First Look: 2011 Ford Super Duty
Jun 23, 10 | by: Bruce Smith
2011 FORD SUPER DUTY ROLLS OUT
Test drives reveal strong traits in Ford’s most popular working trucks
by Bruce W. Smith / Photos by Larry Walton & Ford
Few businesses know what their customers are going to want a year from now, or what the economy will be like when their new product rolls out five years in the future.
Such is the predicament automotive manufacturers face when planning for their next generation pickups: Their crystal ball has to be well-polished.
We’re pleased to report that a recent test drive of the 2011 Super Duty F-350 Crew Cab 4×4 turbo-diesel, and other iterations of the Super Duty line-up, showed Ford’s crystal ball working perfectly.
The new F-Series Super Duty looks nearly identical to the 2010 version save for a clam-shell hood and Ford Blue Ovals the size of footballs. But under the skin it’s a more capable truck on multiple levels.
Ride quality is also greatly improved as are interior noise levels. The single-rear-wheel models have far less rear-end jitter over rough road surfaces than the previous models, thanks to changes in both rear springs and shock re-design and tuning.
Ford spent a lot of time talking to its loyal, hard-working customers who depend on their Super Duties to perform day in and day out in the most demanding environments. Then they took those insights and focused on making changes from the inside out instead of outside in. The result is a package full of innovations to help heavy-duty pickup owners make better use of their time on the job.

TASK DIRECTIONS:
Transcribe everything in the Super Duty article from "We’re pleased to" down to "re-design and tuning.".

RECORD EXCERPTS:
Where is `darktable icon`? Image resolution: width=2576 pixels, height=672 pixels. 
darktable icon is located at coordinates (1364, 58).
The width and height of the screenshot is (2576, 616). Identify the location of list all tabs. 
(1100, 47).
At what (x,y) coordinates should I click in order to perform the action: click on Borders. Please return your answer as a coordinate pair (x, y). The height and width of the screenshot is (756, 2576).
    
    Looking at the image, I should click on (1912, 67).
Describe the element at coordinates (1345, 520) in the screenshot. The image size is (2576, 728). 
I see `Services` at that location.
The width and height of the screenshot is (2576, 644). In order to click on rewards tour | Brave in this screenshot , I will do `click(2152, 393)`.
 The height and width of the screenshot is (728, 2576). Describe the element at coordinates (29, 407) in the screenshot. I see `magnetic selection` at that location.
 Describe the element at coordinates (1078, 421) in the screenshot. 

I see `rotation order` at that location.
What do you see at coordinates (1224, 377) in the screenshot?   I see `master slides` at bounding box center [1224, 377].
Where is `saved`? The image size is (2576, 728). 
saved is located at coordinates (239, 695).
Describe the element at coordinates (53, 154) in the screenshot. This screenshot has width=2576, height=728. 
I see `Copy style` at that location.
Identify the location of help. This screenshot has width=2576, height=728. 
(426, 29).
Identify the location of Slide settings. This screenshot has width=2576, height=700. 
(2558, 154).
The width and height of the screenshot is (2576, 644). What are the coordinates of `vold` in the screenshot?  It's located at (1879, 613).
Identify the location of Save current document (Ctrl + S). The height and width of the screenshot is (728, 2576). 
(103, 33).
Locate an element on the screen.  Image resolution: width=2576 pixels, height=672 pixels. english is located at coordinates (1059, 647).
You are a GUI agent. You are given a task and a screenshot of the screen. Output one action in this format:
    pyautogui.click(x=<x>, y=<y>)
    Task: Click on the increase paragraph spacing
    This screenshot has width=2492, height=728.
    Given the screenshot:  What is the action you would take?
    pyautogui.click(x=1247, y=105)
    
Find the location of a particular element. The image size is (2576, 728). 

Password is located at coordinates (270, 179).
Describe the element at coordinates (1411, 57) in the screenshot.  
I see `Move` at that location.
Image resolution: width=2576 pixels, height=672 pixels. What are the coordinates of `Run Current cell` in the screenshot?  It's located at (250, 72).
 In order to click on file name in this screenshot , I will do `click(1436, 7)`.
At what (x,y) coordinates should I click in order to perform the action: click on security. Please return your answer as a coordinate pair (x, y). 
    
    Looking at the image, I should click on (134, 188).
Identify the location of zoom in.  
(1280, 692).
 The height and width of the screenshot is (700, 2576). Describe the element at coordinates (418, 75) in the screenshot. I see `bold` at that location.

EXERCISE RESULT:
We’re pleased to report that a recent test drive of the 2011 Super Duty F-350 Crew Cab 4×4 turbo-diesel, and other iterations of the Super Duty line-up, showed Ford’s crystal ball working perfectly.
The new F-Series Super Duty looks nearly identical to the 2010 version save for a clam-shell hood and Ford Blue Ovals the size of footballs. But under the skin it’s a more capable truck on multiple levels.
Ride quality is also greatly improved as are interior noise levels. The single-rear-wheel models have far less rear-end jitter over rough road surfaces than the previous models, thanks to changes in both rear springs and shock re-design and tuning.